Em tempos de crise (10) - Revisitar a nossa identidade e missão
Estamos já habituados à seguinte frase feita: “Todos iguais e todos diferentes”. Todos iguais, é certo, em direitos e oportunidades; todos diferentes, em capacidades e competências para enriquecermos o todo social que integramos.
Lendo a passagem bíblica do livro da Sabedoria 2,12-22, encontramos uma diferença que incomoda. É a diferença do justo que procura viver da justiça e da verdade, do princípio do respeito pro todas e cada uma das pessoas, seguindo as regras básicas da convivência e dos valores essenciais à vida de todos. Não é compreendido, mas, pelo contrário, é perseguido até ser compulsivamente calado por aqueles que se sentem atingidos e não querem mudar os seus comportamentos claramente errados.
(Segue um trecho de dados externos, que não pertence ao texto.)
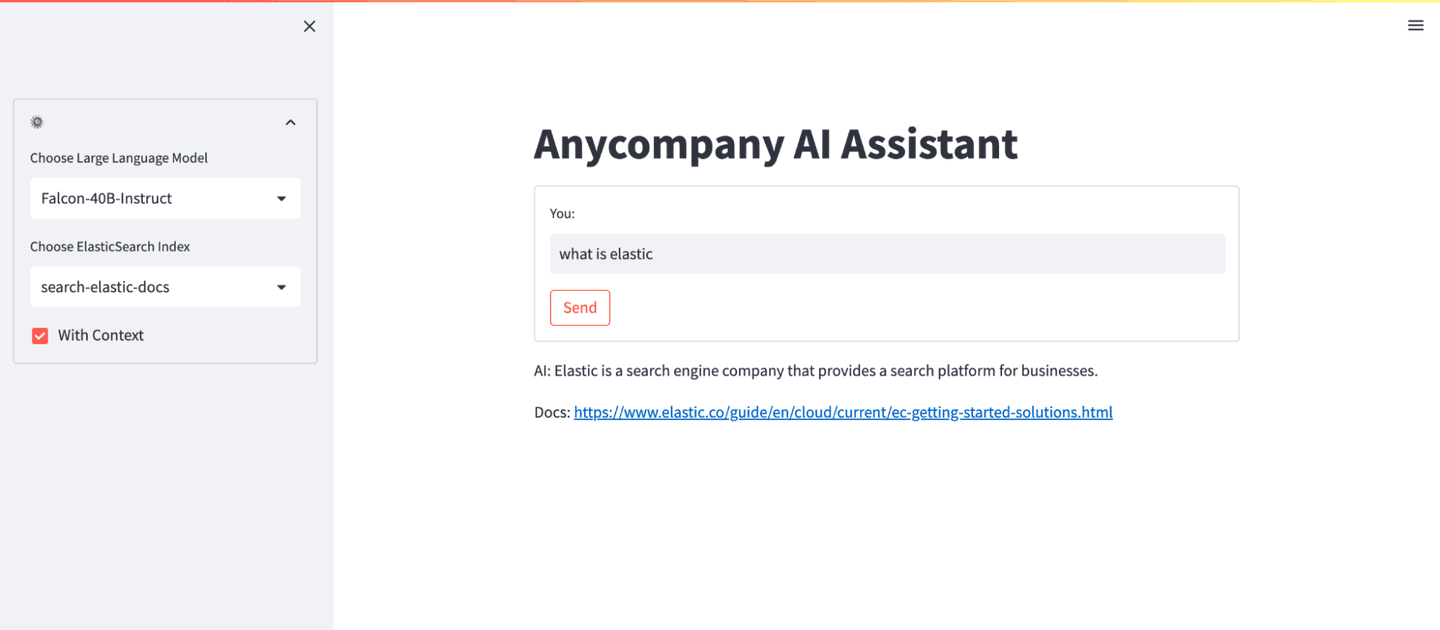
Task: Collapse the settings panel using the chevron
Action: (291, 122)
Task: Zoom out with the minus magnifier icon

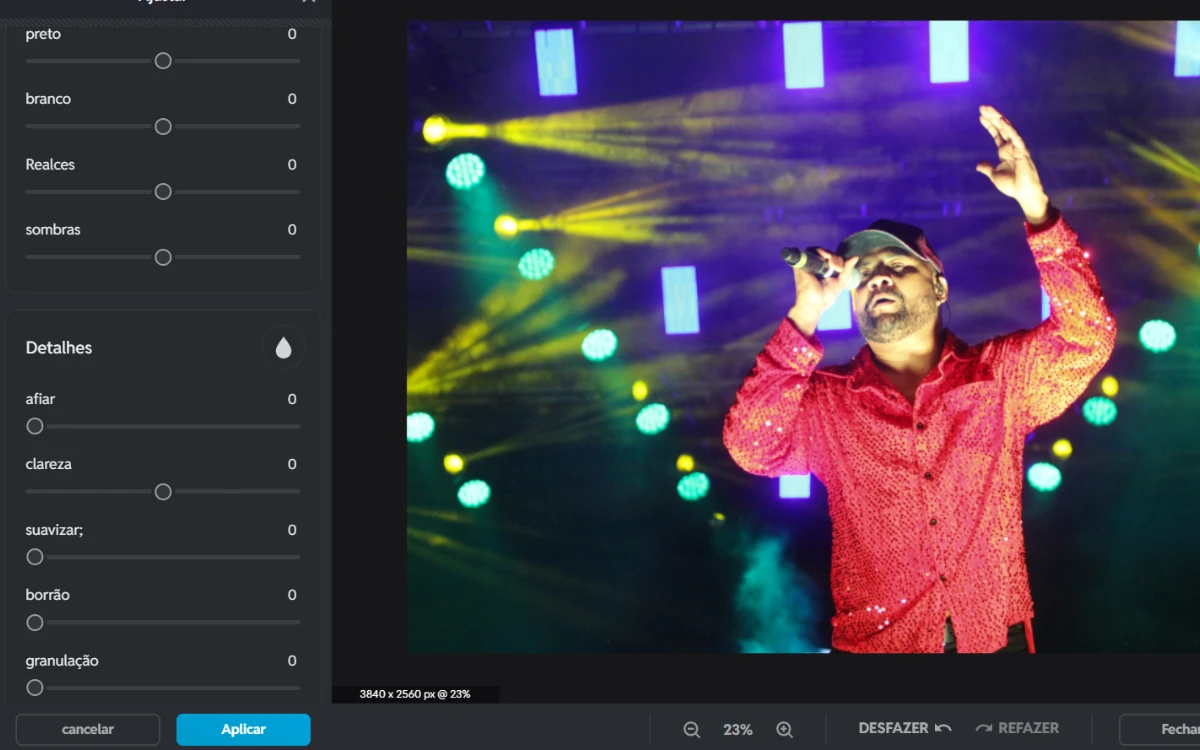Action: 691,730
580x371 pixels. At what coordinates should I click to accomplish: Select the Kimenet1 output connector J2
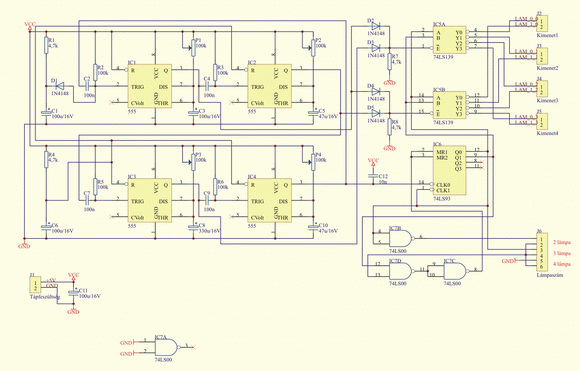[543, 24]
Todos nós sabemos que a verdade e as suas consequências na vida pessoal e social são, muitas vezes, fator de incómodo e interpelam para a mudança de vida.
O aprofundamento da identidade e da missão de cada um, diante dos desafios que hoje coloca a vida em sociedade organizada em função do bem de todos, precisa de evitar a tentação que o Papa Francisco descreve assim: “Muitos tentam escapar dos outros, fechando-se na sua privacidade confortável ou no circuito reduzido dos mais íntimos e renunciam ao realismo da vida social” (Ex. Apost. Evangelii Gaudium, nº 88).
Ora, no processo de cada um definir bem e assumir a sua identidade e a sua missão para atuação concertada no mundo atual, que juntos temos a obrigação de fazer evoluir para níveis de humanização ainda não conseguidos, há duas preocupações a reforçar. Uma delas é o esforço pessoal e constante para cada um discernir bem a sua riqueza própria, com as suas capacidades de intervenção na vida em sociedade e dispor-se a colocá-las ao serviço. Outra é procurar superar a desconfiança e o medo de sermos exageradamente invadidos na nossa privacidade e recusarmos a atitude de nos pormos à defesa.
De facto, a única defesa que tem de nos congregar, cada um de nós com as suas diferenças, para o enriquecimento do todo social, é a defesa da verdade e do bem para todas e cada uma das pessoas, na sua integralidade.
Nesta sexta-feira da Quaresma, em que nos é recomendada a meditação pessoal diante do sofrimento e da morte d´Aquele que cumpriu integralmente a sua identidade e a sua missão, oferecendo a vida pelo bem dos outros, sem nada pedir como recompensa, cada um saiba também interrogar-se sobre o que está disposto a fazer para o bem de todos. E nesta hora de pandemia, na sua fase de agudização, pode ser aceitar correr riscos para salvar outras vidas ou diminuir o sofrimento de muitas pessoas e famílias.